*THE PROBLEM*.
Copy each line of the material beneath that holds the word "screenshot".

*SOURCE DATA*.
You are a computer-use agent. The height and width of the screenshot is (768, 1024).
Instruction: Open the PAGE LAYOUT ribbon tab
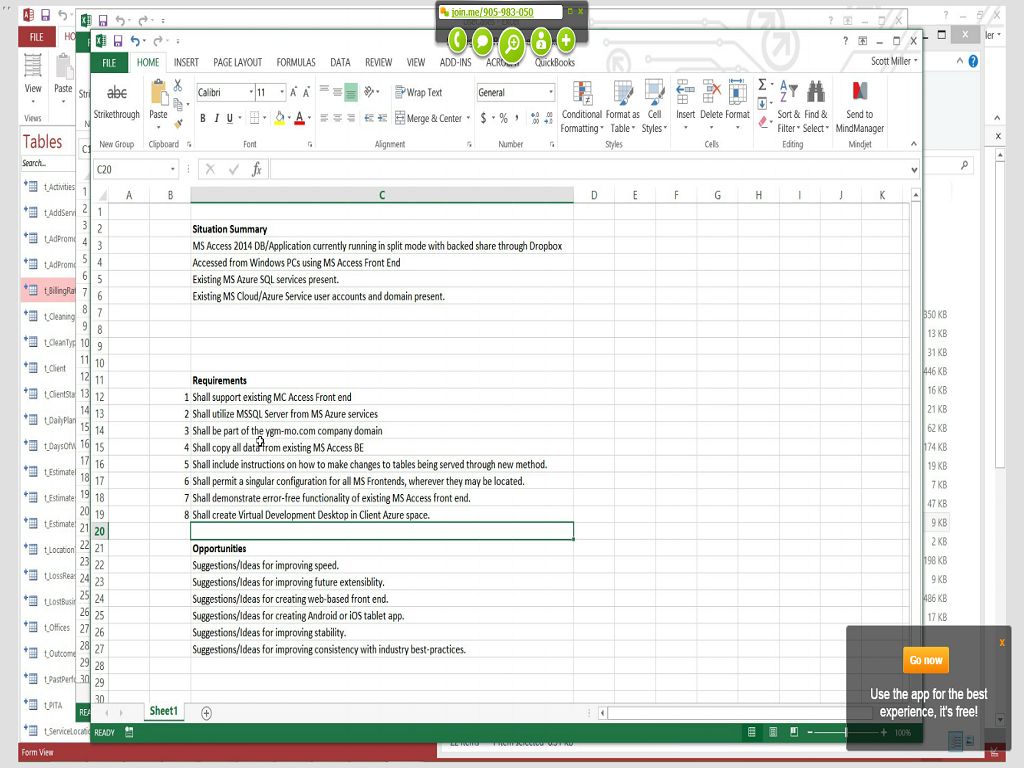[x=237, y=62]
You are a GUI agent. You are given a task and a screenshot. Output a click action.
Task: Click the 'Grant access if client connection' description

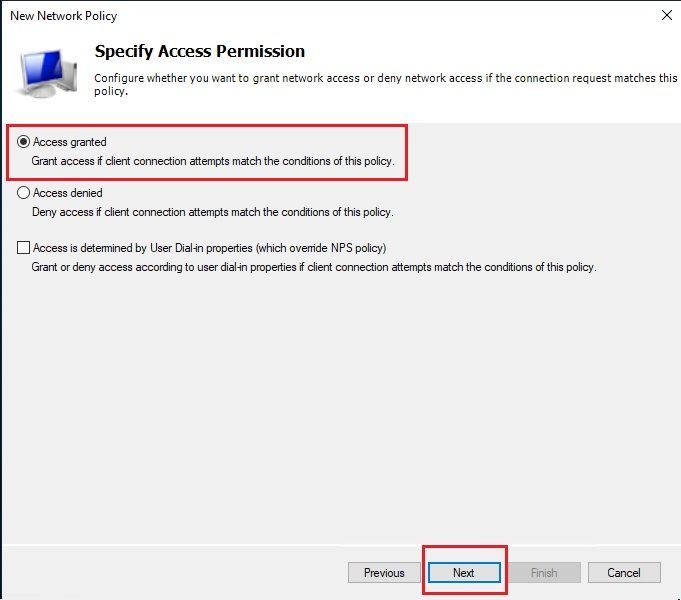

*TASK OUTPUT*.
You are a computer-use agent. The height and width of the screenshot is (768, 1024).
You are a GUI agent. You are given a task and a screenshot. Output a click action.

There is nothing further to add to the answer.